### Extract
On the day Steve Jobs announced the iPhone, the cool kids were rocking Blackberries and Treos. Because the smartphone was a business machine. More to the point—and I cannot stress this enough—in 2007, everybody hated their phone. This was axiomatic and as inevitable as death and taxes.

I have no interest in re-litigating the iPhone/disruption debate (again, I am in the minority here). But Apple rather deftly identified the under-served market: consumers who hated their mobile phones. In other words: everybody. Hiding right there in plain sight.

You might not be shocked that the major phone manufacturers dismissed Apple’s iPhone as an expensive toy. Let’s hear from Ballmer one more time:

Oops, sorry about that—I was thinking of this one:

When is the last time your company issued you a Blackberry, or any phone for that matter? While RIM and Microsoft worried about what business customers would think, Apple made an end run around the whole concept and introduced the world’s first truly viable consumer smartphone. To the extent that enterprise is interesting to Apple at all, it is now dwarfed by the consumer smartphone market.

D. Bottoms-up Everything

What are the chances that FCPX is the NLE equivalent of a 50cc Super Sub having a blast, while we True Pros once more lumber off to Bike Week NAB in our proverbial leather vests and ponytails? Inkjet printers sold downmarket of laserjet printers. Mini-mills initially sold lower-grade steel for washing machines instead of high rise beams. And hydraulic shovels started, literally, in the trenches.

The problems with selling down-market are well-documented: it is difficult to measure emerging markets because they don’t exist yet. Muscle memory and the desire for prestige and social capital incentivizes managers to keep selling to their “best” customers, not those down-market schlubs.

### Listed entries

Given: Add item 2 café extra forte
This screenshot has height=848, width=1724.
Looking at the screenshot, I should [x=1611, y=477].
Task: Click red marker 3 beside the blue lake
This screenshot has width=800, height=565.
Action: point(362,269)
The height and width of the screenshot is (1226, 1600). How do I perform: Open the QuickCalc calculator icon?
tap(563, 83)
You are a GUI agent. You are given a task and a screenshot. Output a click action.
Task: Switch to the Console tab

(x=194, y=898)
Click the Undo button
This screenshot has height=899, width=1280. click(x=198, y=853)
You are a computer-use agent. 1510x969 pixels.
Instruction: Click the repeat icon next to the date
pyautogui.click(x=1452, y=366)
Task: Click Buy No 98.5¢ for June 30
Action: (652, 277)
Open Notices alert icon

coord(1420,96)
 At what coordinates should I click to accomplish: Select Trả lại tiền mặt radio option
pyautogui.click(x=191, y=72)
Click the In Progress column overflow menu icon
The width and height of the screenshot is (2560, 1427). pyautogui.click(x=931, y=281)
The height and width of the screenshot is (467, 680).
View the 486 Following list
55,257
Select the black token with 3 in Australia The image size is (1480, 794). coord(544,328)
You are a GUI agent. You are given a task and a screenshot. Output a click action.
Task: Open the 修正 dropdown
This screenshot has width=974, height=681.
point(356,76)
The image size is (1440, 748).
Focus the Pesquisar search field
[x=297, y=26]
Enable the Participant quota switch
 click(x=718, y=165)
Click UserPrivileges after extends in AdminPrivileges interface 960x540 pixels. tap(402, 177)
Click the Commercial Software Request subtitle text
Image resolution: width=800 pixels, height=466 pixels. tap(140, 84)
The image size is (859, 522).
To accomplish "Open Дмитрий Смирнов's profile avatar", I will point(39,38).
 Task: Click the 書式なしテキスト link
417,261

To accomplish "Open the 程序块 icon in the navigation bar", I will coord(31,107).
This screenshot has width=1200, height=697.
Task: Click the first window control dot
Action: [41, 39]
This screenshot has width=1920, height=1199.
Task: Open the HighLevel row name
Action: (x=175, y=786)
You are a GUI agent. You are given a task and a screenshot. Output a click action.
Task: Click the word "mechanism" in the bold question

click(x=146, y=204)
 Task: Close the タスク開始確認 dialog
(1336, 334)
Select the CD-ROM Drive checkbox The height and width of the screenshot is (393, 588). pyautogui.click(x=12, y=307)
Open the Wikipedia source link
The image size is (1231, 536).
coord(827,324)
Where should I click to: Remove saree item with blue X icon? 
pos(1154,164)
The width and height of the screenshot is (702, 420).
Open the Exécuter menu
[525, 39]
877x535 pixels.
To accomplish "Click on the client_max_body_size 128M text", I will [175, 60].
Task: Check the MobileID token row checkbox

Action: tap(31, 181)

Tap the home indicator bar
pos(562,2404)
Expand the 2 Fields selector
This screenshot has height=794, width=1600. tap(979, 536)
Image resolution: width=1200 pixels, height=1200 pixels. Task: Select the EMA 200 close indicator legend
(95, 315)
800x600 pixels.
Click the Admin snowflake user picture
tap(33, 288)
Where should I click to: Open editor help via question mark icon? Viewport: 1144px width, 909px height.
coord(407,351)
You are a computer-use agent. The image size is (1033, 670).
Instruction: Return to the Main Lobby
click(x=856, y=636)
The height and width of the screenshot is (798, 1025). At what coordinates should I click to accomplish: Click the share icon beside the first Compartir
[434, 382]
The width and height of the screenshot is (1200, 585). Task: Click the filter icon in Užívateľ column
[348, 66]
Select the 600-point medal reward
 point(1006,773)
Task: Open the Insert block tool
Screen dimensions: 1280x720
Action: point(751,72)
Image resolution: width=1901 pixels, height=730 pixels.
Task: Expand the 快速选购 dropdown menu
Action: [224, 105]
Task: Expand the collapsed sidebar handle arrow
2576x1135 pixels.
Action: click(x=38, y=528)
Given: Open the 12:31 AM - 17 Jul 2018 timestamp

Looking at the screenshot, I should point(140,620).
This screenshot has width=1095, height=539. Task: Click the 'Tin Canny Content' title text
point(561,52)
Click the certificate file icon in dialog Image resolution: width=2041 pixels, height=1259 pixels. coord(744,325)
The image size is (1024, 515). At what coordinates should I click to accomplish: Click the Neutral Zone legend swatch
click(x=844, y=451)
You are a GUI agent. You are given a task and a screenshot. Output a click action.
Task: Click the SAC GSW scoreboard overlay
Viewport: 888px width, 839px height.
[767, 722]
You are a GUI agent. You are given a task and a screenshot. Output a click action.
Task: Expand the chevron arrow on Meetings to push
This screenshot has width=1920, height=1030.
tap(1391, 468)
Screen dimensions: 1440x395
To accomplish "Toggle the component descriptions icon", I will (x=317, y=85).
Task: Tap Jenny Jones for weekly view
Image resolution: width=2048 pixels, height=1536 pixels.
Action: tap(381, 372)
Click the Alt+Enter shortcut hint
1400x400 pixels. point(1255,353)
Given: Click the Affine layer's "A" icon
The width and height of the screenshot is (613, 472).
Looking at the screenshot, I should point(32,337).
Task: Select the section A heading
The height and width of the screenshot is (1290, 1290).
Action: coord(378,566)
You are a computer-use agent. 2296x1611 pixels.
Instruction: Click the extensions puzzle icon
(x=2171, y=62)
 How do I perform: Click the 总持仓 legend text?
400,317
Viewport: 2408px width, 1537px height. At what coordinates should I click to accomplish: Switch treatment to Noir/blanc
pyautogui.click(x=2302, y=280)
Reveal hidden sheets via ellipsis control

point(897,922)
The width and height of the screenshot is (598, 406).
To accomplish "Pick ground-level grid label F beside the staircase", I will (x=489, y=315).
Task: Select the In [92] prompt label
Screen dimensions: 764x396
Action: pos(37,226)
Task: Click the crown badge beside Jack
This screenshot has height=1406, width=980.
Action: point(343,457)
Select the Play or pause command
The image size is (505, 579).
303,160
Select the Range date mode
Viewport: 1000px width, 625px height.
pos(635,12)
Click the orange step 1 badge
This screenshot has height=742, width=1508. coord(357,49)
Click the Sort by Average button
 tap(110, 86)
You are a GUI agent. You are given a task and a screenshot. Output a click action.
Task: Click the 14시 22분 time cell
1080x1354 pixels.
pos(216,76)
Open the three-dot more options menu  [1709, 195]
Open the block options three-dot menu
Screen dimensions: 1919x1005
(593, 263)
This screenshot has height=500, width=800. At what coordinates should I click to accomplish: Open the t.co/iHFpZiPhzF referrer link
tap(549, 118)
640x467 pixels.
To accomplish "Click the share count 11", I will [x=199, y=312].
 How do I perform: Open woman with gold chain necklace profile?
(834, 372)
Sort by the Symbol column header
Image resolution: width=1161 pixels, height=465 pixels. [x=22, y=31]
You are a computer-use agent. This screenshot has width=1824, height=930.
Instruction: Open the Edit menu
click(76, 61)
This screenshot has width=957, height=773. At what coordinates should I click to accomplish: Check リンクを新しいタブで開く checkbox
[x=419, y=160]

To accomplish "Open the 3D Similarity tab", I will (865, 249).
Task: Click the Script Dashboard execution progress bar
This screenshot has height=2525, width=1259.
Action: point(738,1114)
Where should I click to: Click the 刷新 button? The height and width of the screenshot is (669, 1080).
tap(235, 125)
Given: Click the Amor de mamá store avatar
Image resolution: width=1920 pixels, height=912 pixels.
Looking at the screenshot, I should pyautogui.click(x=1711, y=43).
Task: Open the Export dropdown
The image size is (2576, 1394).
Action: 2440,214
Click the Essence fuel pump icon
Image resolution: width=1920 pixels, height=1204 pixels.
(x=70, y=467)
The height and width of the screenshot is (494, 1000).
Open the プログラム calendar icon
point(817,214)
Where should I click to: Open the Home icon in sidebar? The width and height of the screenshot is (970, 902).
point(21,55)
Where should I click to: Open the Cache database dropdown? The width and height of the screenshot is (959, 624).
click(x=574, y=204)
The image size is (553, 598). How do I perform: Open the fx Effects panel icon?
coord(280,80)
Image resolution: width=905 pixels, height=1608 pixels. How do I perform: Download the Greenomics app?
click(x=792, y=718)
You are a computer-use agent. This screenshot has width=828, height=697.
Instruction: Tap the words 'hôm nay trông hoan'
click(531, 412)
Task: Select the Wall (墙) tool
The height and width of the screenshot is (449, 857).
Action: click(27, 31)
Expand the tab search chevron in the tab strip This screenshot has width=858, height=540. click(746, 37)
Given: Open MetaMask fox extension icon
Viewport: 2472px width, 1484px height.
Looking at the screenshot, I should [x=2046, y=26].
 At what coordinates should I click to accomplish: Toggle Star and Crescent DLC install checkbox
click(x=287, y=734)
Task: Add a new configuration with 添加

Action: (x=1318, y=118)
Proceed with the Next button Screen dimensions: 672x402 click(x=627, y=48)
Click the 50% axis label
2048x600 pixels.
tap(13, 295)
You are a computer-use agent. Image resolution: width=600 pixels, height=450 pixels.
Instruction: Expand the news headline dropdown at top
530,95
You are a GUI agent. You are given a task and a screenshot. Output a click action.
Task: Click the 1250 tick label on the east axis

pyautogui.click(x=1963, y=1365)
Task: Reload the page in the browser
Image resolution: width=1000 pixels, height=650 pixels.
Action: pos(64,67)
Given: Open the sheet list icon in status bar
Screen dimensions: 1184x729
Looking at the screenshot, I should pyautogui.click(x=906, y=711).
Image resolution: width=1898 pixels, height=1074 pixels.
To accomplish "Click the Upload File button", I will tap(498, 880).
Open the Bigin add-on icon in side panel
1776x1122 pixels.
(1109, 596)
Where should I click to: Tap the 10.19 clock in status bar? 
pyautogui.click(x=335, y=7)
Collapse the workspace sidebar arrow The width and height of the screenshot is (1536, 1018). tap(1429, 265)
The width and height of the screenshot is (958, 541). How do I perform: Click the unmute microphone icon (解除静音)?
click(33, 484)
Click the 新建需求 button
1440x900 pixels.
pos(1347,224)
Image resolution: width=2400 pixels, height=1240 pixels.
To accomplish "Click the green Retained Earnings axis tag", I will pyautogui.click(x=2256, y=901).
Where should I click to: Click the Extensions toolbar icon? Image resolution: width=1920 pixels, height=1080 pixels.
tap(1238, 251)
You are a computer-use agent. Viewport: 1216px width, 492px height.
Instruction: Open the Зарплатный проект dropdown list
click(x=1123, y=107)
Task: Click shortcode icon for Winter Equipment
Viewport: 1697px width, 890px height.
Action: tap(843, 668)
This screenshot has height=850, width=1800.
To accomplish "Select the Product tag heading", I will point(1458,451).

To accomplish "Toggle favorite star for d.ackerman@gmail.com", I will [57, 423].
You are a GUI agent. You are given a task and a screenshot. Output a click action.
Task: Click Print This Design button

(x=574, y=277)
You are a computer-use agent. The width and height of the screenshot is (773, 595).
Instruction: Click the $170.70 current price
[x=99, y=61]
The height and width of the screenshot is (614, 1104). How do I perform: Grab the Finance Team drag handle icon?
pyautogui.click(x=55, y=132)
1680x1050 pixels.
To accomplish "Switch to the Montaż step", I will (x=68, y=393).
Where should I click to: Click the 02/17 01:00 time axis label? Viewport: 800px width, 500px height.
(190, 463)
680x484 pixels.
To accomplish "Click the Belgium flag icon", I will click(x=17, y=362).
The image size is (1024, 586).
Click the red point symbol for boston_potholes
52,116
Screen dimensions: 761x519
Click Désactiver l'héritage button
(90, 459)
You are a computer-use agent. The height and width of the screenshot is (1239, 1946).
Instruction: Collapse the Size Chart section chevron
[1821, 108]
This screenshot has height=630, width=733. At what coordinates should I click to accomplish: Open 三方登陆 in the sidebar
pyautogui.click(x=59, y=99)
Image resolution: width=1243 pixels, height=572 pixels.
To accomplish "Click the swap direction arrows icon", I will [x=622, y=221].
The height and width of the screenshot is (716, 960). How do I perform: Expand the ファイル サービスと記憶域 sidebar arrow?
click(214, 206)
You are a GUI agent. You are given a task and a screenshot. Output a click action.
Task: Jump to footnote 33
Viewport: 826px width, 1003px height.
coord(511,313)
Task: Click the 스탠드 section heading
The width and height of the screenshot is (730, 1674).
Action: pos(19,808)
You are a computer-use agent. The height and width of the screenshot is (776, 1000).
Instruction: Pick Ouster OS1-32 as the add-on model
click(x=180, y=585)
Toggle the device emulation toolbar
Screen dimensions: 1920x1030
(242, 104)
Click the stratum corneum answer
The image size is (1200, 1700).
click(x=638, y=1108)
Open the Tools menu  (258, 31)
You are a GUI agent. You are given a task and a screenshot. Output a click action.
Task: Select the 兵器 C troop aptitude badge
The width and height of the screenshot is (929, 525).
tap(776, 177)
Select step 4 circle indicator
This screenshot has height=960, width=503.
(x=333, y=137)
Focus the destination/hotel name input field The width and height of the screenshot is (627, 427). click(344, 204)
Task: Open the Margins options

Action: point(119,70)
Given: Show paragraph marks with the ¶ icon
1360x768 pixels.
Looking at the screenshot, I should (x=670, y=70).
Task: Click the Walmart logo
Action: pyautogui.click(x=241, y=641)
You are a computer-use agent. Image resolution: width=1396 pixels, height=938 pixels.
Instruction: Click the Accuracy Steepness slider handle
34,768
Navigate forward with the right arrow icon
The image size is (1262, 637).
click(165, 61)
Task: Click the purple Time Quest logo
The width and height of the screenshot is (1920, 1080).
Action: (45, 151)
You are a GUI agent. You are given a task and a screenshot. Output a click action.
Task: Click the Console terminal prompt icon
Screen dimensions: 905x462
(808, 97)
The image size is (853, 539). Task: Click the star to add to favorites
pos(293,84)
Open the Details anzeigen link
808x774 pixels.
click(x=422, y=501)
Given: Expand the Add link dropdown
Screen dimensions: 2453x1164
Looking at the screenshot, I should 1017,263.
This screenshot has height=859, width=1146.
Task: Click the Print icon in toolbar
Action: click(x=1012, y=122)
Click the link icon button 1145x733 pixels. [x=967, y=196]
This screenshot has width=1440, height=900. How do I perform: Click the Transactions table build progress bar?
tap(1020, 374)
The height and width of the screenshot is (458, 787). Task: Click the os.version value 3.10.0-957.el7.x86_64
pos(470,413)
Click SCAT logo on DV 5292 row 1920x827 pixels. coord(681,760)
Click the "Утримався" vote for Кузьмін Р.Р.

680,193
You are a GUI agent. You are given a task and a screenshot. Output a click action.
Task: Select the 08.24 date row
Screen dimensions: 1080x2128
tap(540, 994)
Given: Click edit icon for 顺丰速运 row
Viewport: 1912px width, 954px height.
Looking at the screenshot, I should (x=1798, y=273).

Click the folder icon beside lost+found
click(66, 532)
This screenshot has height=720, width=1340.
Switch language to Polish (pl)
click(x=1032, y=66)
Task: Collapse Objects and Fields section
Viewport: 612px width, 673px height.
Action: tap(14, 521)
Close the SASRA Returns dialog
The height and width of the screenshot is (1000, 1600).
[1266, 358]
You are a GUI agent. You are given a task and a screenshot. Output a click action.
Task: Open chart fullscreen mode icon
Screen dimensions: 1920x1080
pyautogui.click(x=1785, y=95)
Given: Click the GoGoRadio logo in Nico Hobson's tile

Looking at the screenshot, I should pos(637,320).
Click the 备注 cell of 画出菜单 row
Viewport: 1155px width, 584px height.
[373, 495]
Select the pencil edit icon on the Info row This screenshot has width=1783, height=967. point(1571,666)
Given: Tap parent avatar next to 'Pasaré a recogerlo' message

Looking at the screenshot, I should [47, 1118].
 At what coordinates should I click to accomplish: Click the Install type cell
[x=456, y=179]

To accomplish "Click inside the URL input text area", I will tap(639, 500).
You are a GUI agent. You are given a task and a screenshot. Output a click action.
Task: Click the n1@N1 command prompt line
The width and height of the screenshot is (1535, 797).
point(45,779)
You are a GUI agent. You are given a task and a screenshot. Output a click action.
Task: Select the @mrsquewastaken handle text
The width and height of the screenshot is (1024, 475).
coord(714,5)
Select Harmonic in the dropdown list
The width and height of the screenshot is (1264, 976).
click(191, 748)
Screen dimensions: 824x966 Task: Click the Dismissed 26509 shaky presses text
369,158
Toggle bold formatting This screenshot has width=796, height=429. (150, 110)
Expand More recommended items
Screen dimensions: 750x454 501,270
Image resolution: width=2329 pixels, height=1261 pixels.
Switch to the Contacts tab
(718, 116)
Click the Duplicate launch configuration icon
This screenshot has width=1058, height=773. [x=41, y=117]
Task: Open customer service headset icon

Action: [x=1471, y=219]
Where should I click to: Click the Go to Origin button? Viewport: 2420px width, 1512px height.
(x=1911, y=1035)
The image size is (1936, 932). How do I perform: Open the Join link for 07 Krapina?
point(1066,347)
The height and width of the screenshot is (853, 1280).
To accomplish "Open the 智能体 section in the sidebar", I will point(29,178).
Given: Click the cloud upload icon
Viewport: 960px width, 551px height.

### What the task asks
Write out the full passage about the iPhone and selling down-market, word for word.

### Reply to the exercise
On the day Steve Jobs announced the iPhone, the cool kids were rocking Blackberries and Treos. Because the smartphone was a business machine. More to the point—and I cannot stress this enough—in 2007, everybody hated their phone. This was axiomatic and as inevitable as death and taxes.

I have no interest in re-litigating the iPhone/disruption debate (again, I am in the minority here). But Apple rather deftly identified the under-served market: consumers who hated their mobile phones. In other words: everybody. Hiding right there in plain sight.

You might not be shocked that the major phone manufacturers dismissed Apple’s iPhone as an expensive toy. Let’s hear from Ballmer one more time:

Oops, sorry about that—I was thinking of this one:

When is the last time your company issued you a Blackberry, or any phone for that matter? While RIM and Microsoft worried about what business customers would think, Apple made an end run around the whole concept and introduced the world’s first truly viable consumer smartphone. To the extent that enterprise is interesting to Apple at all, it is now dwarfed by the consumer smartphone market.

D. Bottoms-up Everything

What are the chances that FCPX is the NLE equivalent of a 50cc Super Sub having a blast, while we True Pros once more lumber off to Bike Week NAB in our proverbial leather vests and ponytails? Inkjet printers sold downmarket of laserjet printers. Mini-mills initially sold lower-grade steel for washing machines instead of high rise beams. And hydraulic shovels started, literally, in the trenches.

The problems with selling down-market are well-documented: it is difficult to measure emerging markets because they don’t exist yet. Muscle memory and the desire for prestige and social capital incentivizes managers to keep selling to their “best” customers, not those down-market schlubs.